A bastion host, or jump box, is often utilised to provide remote access to resources within a private network, and as a result they need hardened security measures to reduce the risk of compromise.

When using AWS there is no need for bastion hosts!

You can access your instances through Session Manager, which is a feature of AWS Systems Manager. If you are using specific AWS provided Amazon Machine Images (AMIs) they might come with the Session Manager configured out of the box, and you can manually add the AWS Systems Manager (SSM) agent for use with those that aren't and your own custom AMIs. The standard Amazon Linux images are preconfigured.

With Session Manager configured you can access your instances within the browser, using PowerShell or Bash. You can also use the AWS CLI or AWS SDK.

You no longer have to manage key pairs, and you can close off those ports you have exposed for SSH or RDP. The overall experience is the same whether you use Linux, Windows, or a combination of both.

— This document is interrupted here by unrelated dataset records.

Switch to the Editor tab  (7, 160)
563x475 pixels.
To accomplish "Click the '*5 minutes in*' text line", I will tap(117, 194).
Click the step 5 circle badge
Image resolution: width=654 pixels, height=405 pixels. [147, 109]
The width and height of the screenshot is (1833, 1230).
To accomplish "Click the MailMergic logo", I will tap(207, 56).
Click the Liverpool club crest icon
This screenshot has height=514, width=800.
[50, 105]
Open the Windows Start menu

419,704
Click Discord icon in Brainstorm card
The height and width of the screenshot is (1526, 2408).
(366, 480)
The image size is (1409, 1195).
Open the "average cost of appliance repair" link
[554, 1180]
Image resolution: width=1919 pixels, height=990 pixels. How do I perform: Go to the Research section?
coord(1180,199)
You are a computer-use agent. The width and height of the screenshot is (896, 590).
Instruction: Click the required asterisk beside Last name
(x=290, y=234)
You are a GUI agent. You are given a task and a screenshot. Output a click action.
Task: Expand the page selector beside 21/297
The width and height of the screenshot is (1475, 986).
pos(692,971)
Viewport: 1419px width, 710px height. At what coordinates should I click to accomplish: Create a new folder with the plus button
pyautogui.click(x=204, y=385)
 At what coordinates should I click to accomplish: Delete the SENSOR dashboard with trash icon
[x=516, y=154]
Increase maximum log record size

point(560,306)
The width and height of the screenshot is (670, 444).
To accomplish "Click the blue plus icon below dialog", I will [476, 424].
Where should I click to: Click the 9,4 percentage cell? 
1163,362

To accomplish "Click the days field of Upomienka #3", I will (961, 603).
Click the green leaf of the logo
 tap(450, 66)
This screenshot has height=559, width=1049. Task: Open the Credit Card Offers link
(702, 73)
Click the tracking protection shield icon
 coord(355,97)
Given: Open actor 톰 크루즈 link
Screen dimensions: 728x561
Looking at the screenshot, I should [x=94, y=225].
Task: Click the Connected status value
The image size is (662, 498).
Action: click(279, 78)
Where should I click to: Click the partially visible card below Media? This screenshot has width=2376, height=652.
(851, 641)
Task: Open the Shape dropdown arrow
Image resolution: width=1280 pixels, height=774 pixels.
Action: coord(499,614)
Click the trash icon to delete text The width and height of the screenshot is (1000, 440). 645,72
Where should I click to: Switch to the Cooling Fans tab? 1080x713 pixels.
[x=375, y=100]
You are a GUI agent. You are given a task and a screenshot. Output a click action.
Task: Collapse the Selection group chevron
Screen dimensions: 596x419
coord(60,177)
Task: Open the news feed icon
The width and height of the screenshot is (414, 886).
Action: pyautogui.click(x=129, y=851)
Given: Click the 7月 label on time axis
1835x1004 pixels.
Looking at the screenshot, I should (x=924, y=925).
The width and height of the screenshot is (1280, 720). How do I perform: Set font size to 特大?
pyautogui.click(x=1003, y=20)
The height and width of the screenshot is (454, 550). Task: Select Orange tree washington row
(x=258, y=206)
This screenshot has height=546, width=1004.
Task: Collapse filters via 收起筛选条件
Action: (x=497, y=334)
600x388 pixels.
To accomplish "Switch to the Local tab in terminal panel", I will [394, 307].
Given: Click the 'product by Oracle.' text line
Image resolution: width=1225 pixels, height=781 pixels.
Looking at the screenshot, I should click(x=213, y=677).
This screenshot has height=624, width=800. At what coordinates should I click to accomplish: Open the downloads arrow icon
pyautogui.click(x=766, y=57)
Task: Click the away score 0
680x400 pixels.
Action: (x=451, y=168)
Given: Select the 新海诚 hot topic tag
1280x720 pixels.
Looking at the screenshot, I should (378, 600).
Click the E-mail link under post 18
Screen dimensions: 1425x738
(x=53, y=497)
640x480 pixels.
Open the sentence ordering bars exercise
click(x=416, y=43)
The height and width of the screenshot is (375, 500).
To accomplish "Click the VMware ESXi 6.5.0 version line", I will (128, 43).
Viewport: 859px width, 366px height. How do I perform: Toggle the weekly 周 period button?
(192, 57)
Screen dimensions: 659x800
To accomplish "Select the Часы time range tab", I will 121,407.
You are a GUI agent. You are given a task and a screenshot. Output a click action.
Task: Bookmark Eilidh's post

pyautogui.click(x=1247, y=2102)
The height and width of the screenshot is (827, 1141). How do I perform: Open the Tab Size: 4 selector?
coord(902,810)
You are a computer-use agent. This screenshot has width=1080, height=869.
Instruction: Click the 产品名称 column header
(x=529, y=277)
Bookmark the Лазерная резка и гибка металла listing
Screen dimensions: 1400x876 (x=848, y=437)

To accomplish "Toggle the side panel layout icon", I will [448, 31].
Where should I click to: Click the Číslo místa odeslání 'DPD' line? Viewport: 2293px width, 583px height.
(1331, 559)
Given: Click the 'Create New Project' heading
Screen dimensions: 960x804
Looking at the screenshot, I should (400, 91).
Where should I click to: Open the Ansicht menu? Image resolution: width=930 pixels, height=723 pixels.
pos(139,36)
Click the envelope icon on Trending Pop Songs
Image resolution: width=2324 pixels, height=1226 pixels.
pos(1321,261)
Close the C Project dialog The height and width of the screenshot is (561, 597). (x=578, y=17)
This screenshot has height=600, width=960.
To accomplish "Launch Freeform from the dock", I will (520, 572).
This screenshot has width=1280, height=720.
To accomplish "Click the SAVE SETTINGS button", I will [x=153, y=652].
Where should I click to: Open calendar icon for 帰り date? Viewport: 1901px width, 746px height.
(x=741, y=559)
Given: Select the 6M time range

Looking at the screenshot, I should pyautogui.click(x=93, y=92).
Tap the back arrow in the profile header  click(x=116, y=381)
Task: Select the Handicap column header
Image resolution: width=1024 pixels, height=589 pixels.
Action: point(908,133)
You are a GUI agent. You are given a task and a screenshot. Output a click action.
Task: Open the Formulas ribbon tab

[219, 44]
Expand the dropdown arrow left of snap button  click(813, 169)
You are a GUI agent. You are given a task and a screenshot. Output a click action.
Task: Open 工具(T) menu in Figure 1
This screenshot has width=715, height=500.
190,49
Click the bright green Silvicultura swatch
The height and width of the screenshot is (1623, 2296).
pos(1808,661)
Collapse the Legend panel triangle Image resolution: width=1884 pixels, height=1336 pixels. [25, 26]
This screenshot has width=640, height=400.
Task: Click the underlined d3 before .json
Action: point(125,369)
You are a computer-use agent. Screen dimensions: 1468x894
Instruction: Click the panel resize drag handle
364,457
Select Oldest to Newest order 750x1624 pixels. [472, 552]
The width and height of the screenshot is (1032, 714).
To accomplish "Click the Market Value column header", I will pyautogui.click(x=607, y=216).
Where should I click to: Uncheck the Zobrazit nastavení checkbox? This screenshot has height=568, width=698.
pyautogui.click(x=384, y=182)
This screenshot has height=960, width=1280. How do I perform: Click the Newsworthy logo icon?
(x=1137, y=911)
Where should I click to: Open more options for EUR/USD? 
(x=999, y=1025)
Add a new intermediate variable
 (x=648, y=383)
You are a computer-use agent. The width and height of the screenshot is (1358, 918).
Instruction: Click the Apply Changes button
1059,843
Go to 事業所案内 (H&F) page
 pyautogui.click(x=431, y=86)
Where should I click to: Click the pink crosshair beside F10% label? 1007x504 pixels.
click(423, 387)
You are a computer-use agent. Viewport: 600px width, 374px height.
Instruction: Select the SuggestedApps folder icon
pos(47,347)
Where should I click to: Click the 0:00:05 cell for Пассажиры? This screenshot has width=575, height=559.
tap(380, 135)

Access can be controlled centrally with AWS Identity & Access Management (IAM), which means you can restrict access in the same ways that you would for other AWS resources.

With Session Manager you also get connection events tracked via AWS CloudTrail, and you can enable key stroke logging to be sent to Amazon S3 or the Amazon CloudWatch service.

Session Manager is an AWS managed service, which removes the need for managing your own servers to connect to your private instances, and reduces your overall attack surface. I can't see any reason to use a bastion host in AWS.